Di luar hembusan angin terdengar berat, bahkan kayu gubuk sedikit berderit karena hembusannya. Awal desember memang selalu seperti ini. Badai dan hujan salju seperti sedang berdemo ria, menyiksa umat manusia yang bergembira.
Gadis ini kembali memandang diam. Beberapa saat yang lalu ia telah mengkompres lama seluruh tubuh terbuka sang pria, menggunakan handuk yang telah di celupnya ke dalam air hangat.
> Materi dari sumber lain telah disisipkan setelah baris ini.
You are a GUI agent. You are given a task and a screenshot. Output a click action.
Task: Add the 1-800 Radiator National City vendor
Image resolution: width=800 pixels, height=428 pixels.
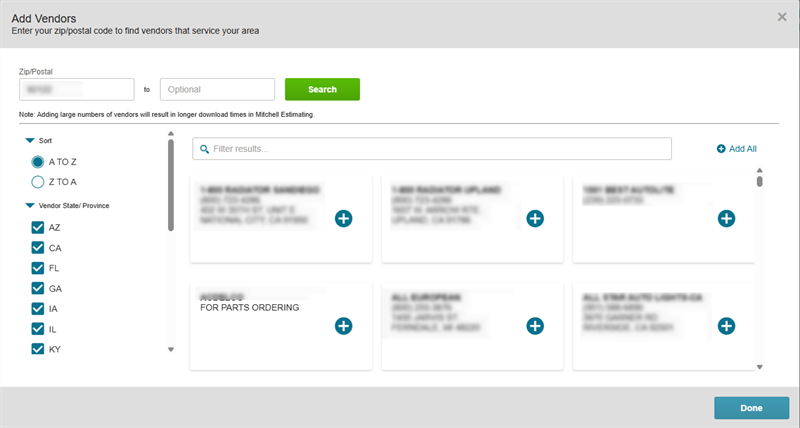click(x=343, y=218)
Ingin mengganti pakaiannya, namun gadis ini merasa itu tidak sopan. Jadilah dirinya memilih membalut seluruh tubuh kekar itu menggunakan selimut-selimut tebal yang ia miliki.
Ia tidak memiliki makanan yang banyak, namun dua hari lalu ia mendapatkan kiriman paket makanan instan. Dan nanti ia akan menyeduhnya, ketika pria itu sadar, karena mungkin saja pria itu lapar.
****Conqeror Chocolate****
Masih dengan diam, gadis ini melemparkan pandangan pada api yang berkobar. Pletikan api pada kayu menemani sunyi-yang mendera. Ia terbiasa bersama sepi, salju dan angin adalah temannya. Ia sudah berada di gubuk ini selama dua tahun, bersekolah di bawah kaki gunung, dan mengurus segala sesuatu dengan sendirian. Waktunya terlalu berharga hanya untuk menangis rindu. Sesekali memang ada orang-orang khusus yang mengantarkan makanan padanya, tapi ia tidak memiliki orang tua. Bukan sesuatu yang di sesalkan. Ia memilikinya, namun tidak memilikinya. Sesuatu yang rumit untuk di jabarkan oleh anak seusianya.
Lama waktu berputar, mata belum ingin terpejam dan gadis ini menghela dengan lirih. Apa lagi yang harus dikerjakannya? Mungkin bermain api, yah gadis ini bersiap mengambil ranting kecil di bawah tumpukan kayu. Tapi lagi-lagi sebelum ia berhasil menjalankan niatnya gumaman ringisan terdengar menyapa lirih.
Gadis ini menoleh dan segera mendekat. Di lihatnya pria itu telah siuman dan memandangnya dengan bingung. "Ada yang sakit tuan?" tanyanya lembut. Jemarinya bergerak meraih air dan handuk yang hangat, lalu kembali mengkompres tubuh yang kini telah sedikit lebih hangat itu. Jauh lebih baik di banding beberapa jam yang lalu.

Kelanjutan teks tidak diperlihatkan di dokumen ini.